Private verses on the wedding of James Pagan and Ann Mcnight-Kerr, by Alexander Rodger, Glasgow Poet

He lilts a good sang owre a tankard o' ale;

He cracks a sly joke too, wi' humorous glee,

But nane lashes vice so severely as he.

And ilk body likes him whaurever he gangs,

Sae fond o' his stories, his jokes, and his sangs;

But the thing he's maist prized for by every degree,

Is the generous heart ever open and free.

=== Antiquarianism ===
In addition to his work on the Herald, Pagan was an avid student of Glaswegian history, and published a number of books on the topic. The material for his first two works, "Sketches of the History of Glasgow" and "Glasgow Past and Present", originated from his activities as a reporter as well as an extensive correspondence network of local antiquarians, including Thomas Reid ('Senex') and Dr Mathie Hamilton ('Alquis').

=== Politics ===
Pagan's politics were rarely discussed by his biographers, but one author points to the Heralds harsh stance on the Indian Rebellion of 1857 and its long-time support of the Confederacy in the US Civil War to suggest that he was conservative in his views.

=== Personality and physical description ===

Pagan was a man of notable personality, descriptions of which figure prominently in his biographies. According to one friend, he "heartily loved the old melodies, with which he had a most extensive acquaintance, and could render them with fine effect in a clear, sweet voice. [...] In capping a story he was inimitable. It hardly mattered what was the subject, there was sure to come ready at hand from his humorous wallet something so funny and so pat that the table was instantly in a roar." At work, he was considered hard-working and quick-witted, unlikely to fall victim to a "sham".

Physically, he was considered a "little man, scrupulously dressed, somewhat in the old fashion, scrupulously clean, with a fair, reddish face, light grey and scanty hair, mutton-chop whiskers, and the brightest of steel blue eyes, round and full. He was always cleanly shaved, and if a speck could be seen on his glancing shirt, be sure it was a speck of taddy from his snuff-box. He wore his old large watch in his fob, attached to a black silk ribbon, at which depended a large gold seal".

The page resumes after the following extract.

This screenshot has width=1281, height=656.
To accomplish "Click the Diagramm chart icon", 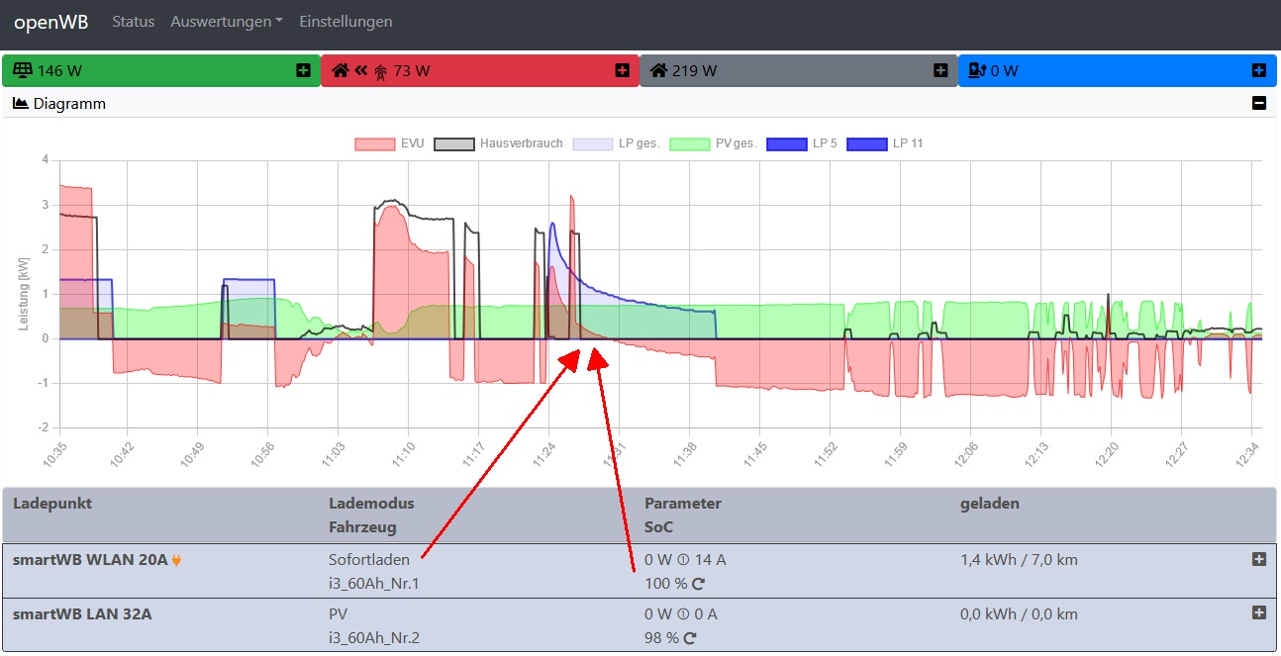I will pyautogui.click(x=20, y=103).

Several biographers made particular note of Pagan's snuff-box, which was considered "indispensable". According to one, "It was generally poised in his hand when he gave judgment, and its contents always used when he wished to give energy to his words. It served also as a sort of memorandum box, for amid the 'best brown taddy,' there were sure to be numerous little slips of paper with short-hand hieroglyphics upon them reminding him as he opened the box on arriving in the morning – the first thing he did – of some little business to be attended to, or of some good-humoured wigging to give to a subordinate."

=== Death and legacy ===
Pagan died in Glasgow on 11 February 1870. He is remembered for having been the driving force behind the improvement of Scottish news reporting in the nineteenth century, being one of the first in Scotland to make regular use of shorthand in producing verbatim reports of local speeches.

==Published works==
- Sketches of the History of Glasgow (1847)
- History of the Cathedral and See of Glasgow (1851)
- Glasgow Past and Present; Illustrated in Dean of Guild Reports (2 vols., 1851)
- Old Glasgow and its Environs (1864)
- Relics of Ancient Architecture and other Picturesque Scenes in Glasgow (1885)

==Bibliography==
- Cowan, R. M. W. The Newspaper in Scotland: A Study of Its First Expansion 1815–1860. Glasgow: George Outram & Co. Ltd., 1946. Print.
- Fraser, W. Hamish "Pagan, James (1811–1870)". The Dictionary of Nineteenth Century Journalism 2011.
- Maclehose, James. Memoirs and Portraits of One Hundred Glasgow Men Who Have Died during the Last Thirty Years and in Their Lives Did Much to Make the City What It Now Is. Glasgow: James Maclehose & Sons, 1886.
- Stronach, George, and H. C. G. Matthew (rev). 'Pagan, James (1811–1870)'. Oxford Dictionary of National Biography 2004.